He died in the middle of lent. On Easter Sunday I said goodbye to my mother and the house he died in and headed back towards home on the other side of the globe.
Three years and a couple weeks ago was the great Tohoku Earthquake and Tsunami in northern Japan. My world had already been rocked a couple months earlier by dad's cancer diagnosis but now the frequent yet unpredictable aftershocks caused my physical environment to match my emotional environment.
One year ago I was preparing to move back to the country of my birth after almost a decade overseas.
This year I often feel like a stranger in a strange land as we all seek to adjust to life back in the states.
This year I often feel like a stranger in a strange land as we all seek to adjust to life back in the states.
Sometimes it feels like the world hasn't stopped rocking.
I miss my dad. I remember how proud he was of me when I went to seminary and got a masters in youth ministry. I don't think he ever said those words to me but I knew it. He was pleased as could be that I was following in his footsteps even though he wished I would have gone all the way and gotten ordained ("When are you going to start preaching?" he would ask).
And now I'm living in a old house and renovating it using as little money and as many reclaimed materials and creative solutions as possible. I'm doing things I never imagined myself doing like climbing into crawl spaces to identify plumbing problems, snaking out drains, hanging drywall, demolishing and rebuilding, laying flooring, and using power tools.
And I want to call my dad and ask him questions. I want him to visit and see my handiwork. I want to discuss options and ideas. But most of all I want to see how proud he is of me for following in his footsteps. He wouldn't say it, but I would know. I would hear it in the tone of his voice and the questions he asked and the way he smiled.
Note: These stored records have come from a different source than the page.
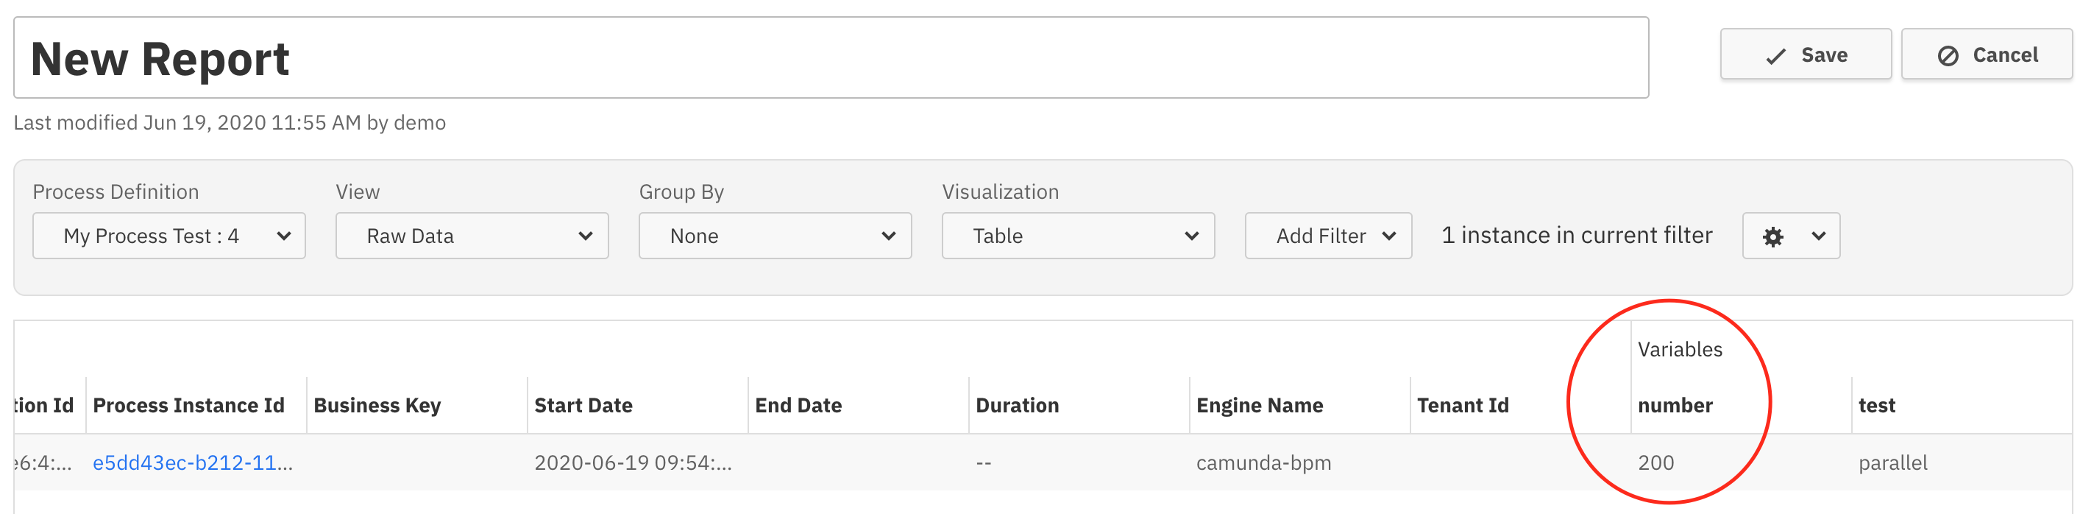2094x514 pixels.
Task: Open process instance link e5dd43ec-b212-11...
Action: (x=193, y=463)
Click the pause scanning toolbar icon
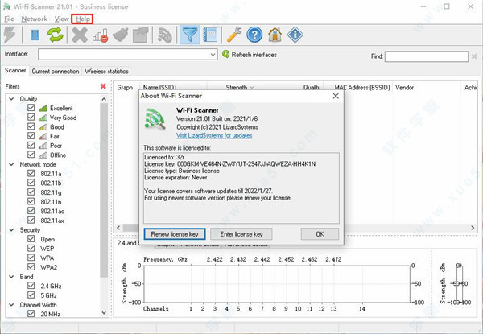 pos(35,35)
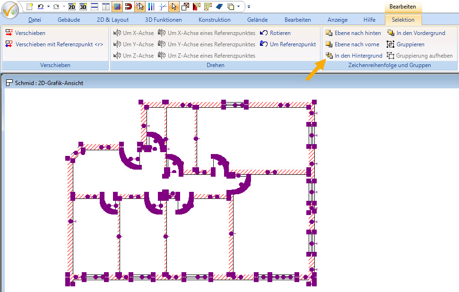Click the 2D-Grafik-Ansicht window icon
Screen dimensions: 459x292
(x=9, y=83)
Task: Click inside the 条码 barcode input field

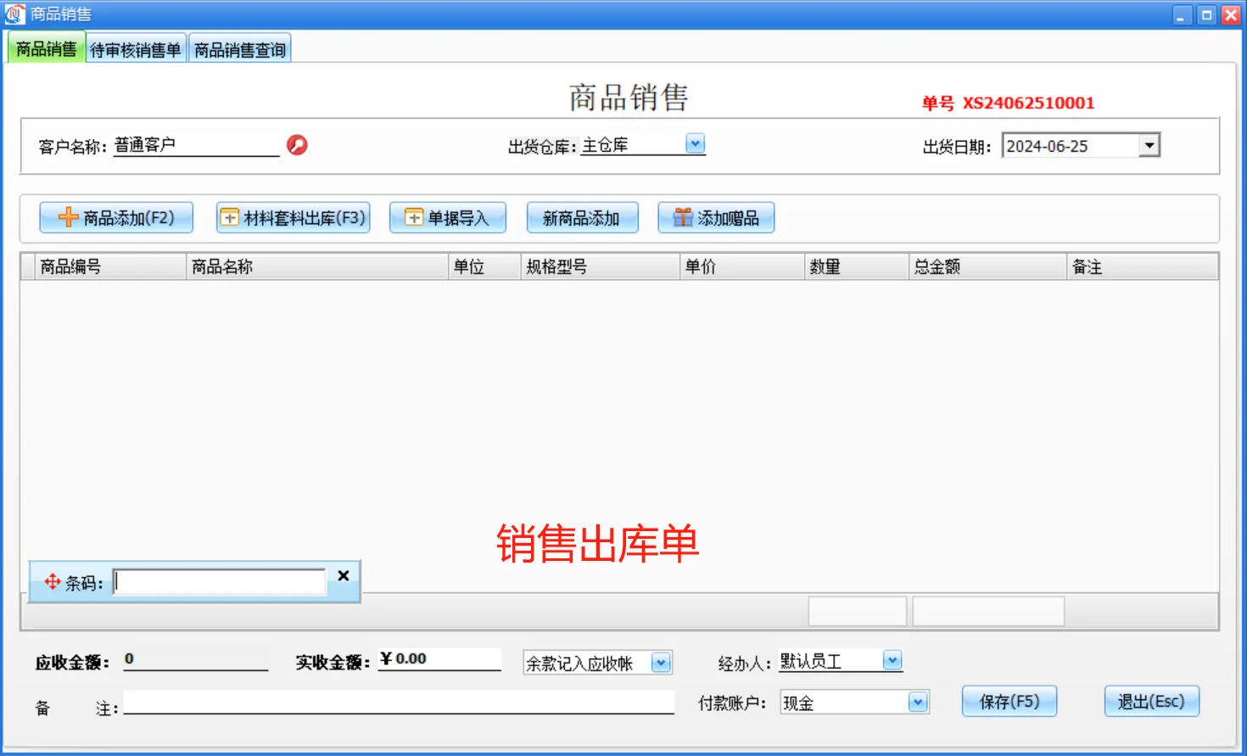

I believe in heaven. I believe my father is there. But I suspect heaven is nothing like popular conceptions of it. I don't believe my father is sitting up there looking down at his loved ones and smiling as he follows our daily lives. And frankly even if he was it wouldn't make me feel better.
I miss him here and now.
Maybe that is what lent is about at least for me, for now, for this season. Lent is about loss and the instability of this world, about sacrifice and denial. Lent leads to the cross and the cross leads to resurrection: Jesus resurrection, Dad's resurrection, my resurrection.
But before we get to Easter there is a whole lot of lent and the whole betrayal and anguish in the garden and crown of thrones and "My God, my God, why have you forsaken me."